METROPOLITAN – Munculnya fenomena geng pemerkosa massal atau Geng Raid mulai diantisipasi Polres Bogor. Rencana membentuk gerakan perlindungan anak sekampung dianggap solusi tepat untuk menekan tindak kekerasan yang dialami anak. Hal tersebut dikatakan Kasubag Humas Polres Bogor AKP Ita Puspita Lena.
Menurut Ita, rencana yang digagas Komisi Nasional Perlindungan Anak (Komnas PA) untuk membuat gerakan perlindungan anak hingga wilayah-wilayah itu sangat baik. Mengingat hal itu bisa meredam persoalan kekurangan ekonomi yang kerap melanda di kalangan masyarakat berpenghasilan rendah. “Sangat bagus dan kita setuju dengan penanganan geng pemerkosaan itu hingga ke bawah,” kata dia.
Ita sedikit menyayangkan terkait masih banyaknya kasus kekerasan terhadap anak. Namun, masyarakat yang mengetahuinya enggan melaporkan kepada aparat kepolisian. “Padahal fungsi polisi juga tidak melulu menindak, bisa saja dengan anjuran mediasi dan kita awasi pasca tercapai kesepakatan,” ucapnya.
Dari data Penanganan Perempuan dan Anak Polres Bogor pada 2016, tindak pelecehan seksual yang terjadi terhadap anak sebanyak 95 kasus. Dengan rincian persetubuhan terhadap anak sebanyak 58 kasus dan perbuatan cabul terhadap anak sebanyak 37 kasus. “Tahun lalu ada 95 kasus yang kita selesaikan,” ujarnya.

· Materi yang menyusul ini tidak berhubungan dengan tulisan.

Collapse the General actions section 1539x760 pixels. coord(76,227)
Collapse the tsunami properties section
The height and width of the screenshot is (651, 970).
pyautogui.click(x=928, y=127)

Sebelumnya, orang tua di Bogor diminta ekstra mengawasi pergaulan anak-anaknya, terutama anak perempuan. Komnas PA memberi peringatan akan adanya geng pemerkosa massal. Pelaku dan korbannya anak di bawah umur. Sesuai catatan Komnas PA, pada tahun ini sudah ada tiga kasus pemerkosaan yang dilakukan segerombolan anak muda. Mulai di Bogor dengan pelaku sebanyak tujuh orang yang memperkosa remaja berusia 14 tahun, lalu di Bengkulu dan Semarang.
Ketua Komnas PA Arist Merdeka Sirait menjelaskan, sebenarnya fenomena Geng Raid ini terjadi ketika situasi keadaan negara tengah dilanda kekacauan seperti terjadi peperangangan atau sebagainya. Namun untuk tahun ini, di Indonesia sedikit berbeda. Negara dalam keadaan baik namun Geng Raid terjadi di mana-mana. “Kami juga tak mengerti dan agak aneh kenapa bisa ada pemerkosaan bergerombolan,” kata Sirait.
Menurut Sirait, terjadinya fenomena ini akibat tsunami teknologi. Di mana teknologi saat ini sudah tak bisa dibendung sehingga menjadi pemicu anak-anak berbuat di luar kewajaran. “Jadi gini. Ketika pemicunya adalah teknologi, dalam artian anak-anak diberikan tayangan pornografi atau pornoaksi, lalu mereka untuk mendorong yang dikonsumsinya (tayangan pornografi, red) melalui minuman keras (miras). Sehingga wajar jika sampai anak di bawah umur berani melakukan pemerkosaan,” ucap dia.